Certes, tout n’est pas d’égale valeur; mais, une fois ouvert au hasard l’un de ces cinquante ou soixante volumes, il est difficile de ne pas tomber sous le charme. La diversité des sujets abordés a de quoi confondre. Tous les grands sont là, de Villehardouin à Flaubert, mais celui qu’Anatole France appelait «notre Saint-Thomas» n’a jamais caché sa prédilection pour les petits maîtres, les auteurs du second rayon qui font la substance de la vie littéraire ; et l’art avec lequel il sait ressusciter tous ces fantassins de la littérature suffirait à lui seul à expliquer que, près de cent cinquante ans après leur parution, ses ouvrages soient toujours lus avec plaisir et profit.
________________________
# [Demande écrite]
Rédigez la suite du passage choisi sur les volumes de celui qu'Anatole France appelait «notre Saint-Thomas», en commençant après sa dernière phrase.

# [Données recueillies]
________________________
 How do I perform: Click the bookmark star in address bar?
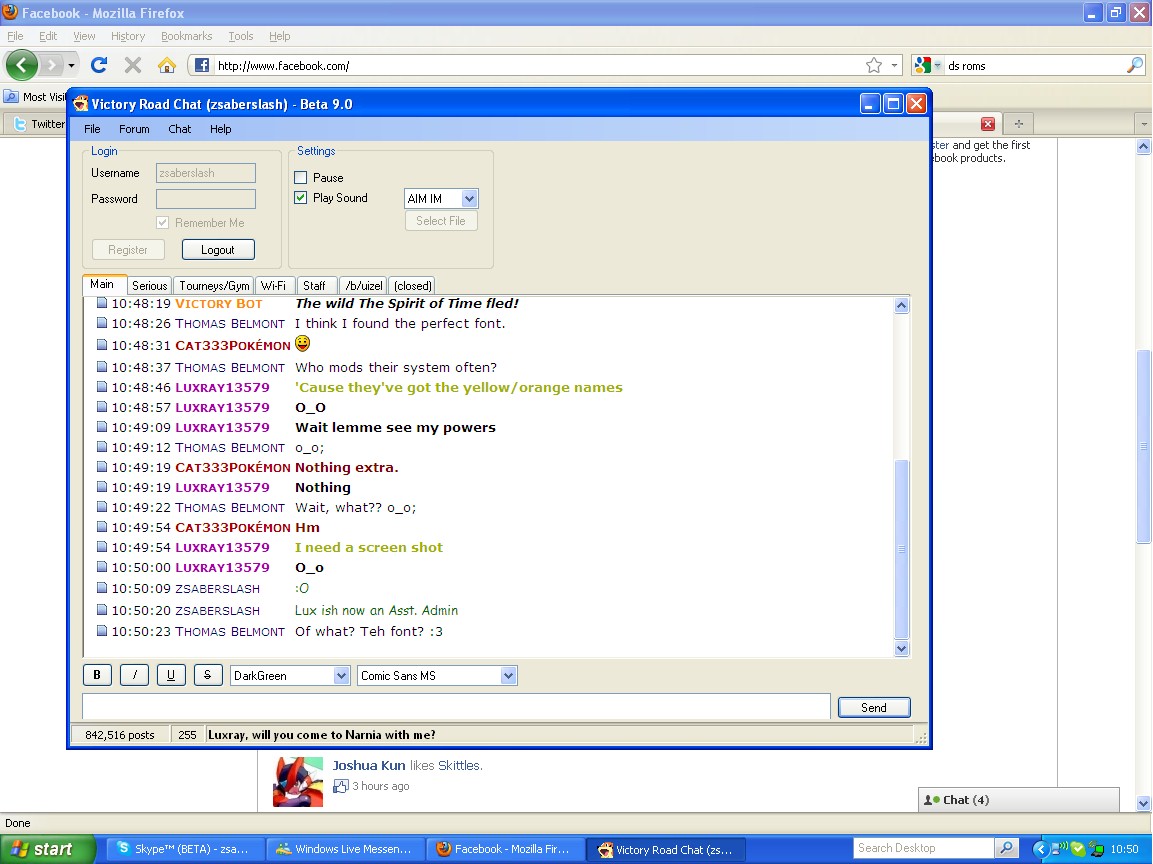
________________________
# [Réponse écrite]
Pour parler de Sainte-Beuve, Wolf Lepenies possède le double avantage d’être non historien de la littérature mais sociologue, et de bénéficier, en tant qu’Allemand, de ce recul qui donne plus de poids aux jugements. Si, comme il l’affirmait dans un ouvrage qui fit du bruit en son temps, les sciences humaines constituent une troisième culture, à mi-chemin des sciences et des humanités, on comprend qu’il se soit intéressé à Sainte-Beuve, qu’il lui arrive parfois de qualifier de sociologue.

Sainte-Beuve, Au seuil de la modernité vient nous rappeler opportunément que l’auteur de Port-Royal a d’abord été un grand témoin de son temps et que son oeuvre constitue un document sans équivalent sur cinquante ans de vie intellectuelle française (1820-1870). Comme l’indique le sous-titre, c’est d’un épisode de l’histoire de la modernité qu’il est question à travers Sainte-Beuve: pour celui-ci, les Modernes l’ont définitivement emporté sur les Anciens et en dépit de son goût pour les classiques et pour son «cher dix-septième siècle», il se comptait lui-même, peut-être à contrecoeur, parmi les modernes.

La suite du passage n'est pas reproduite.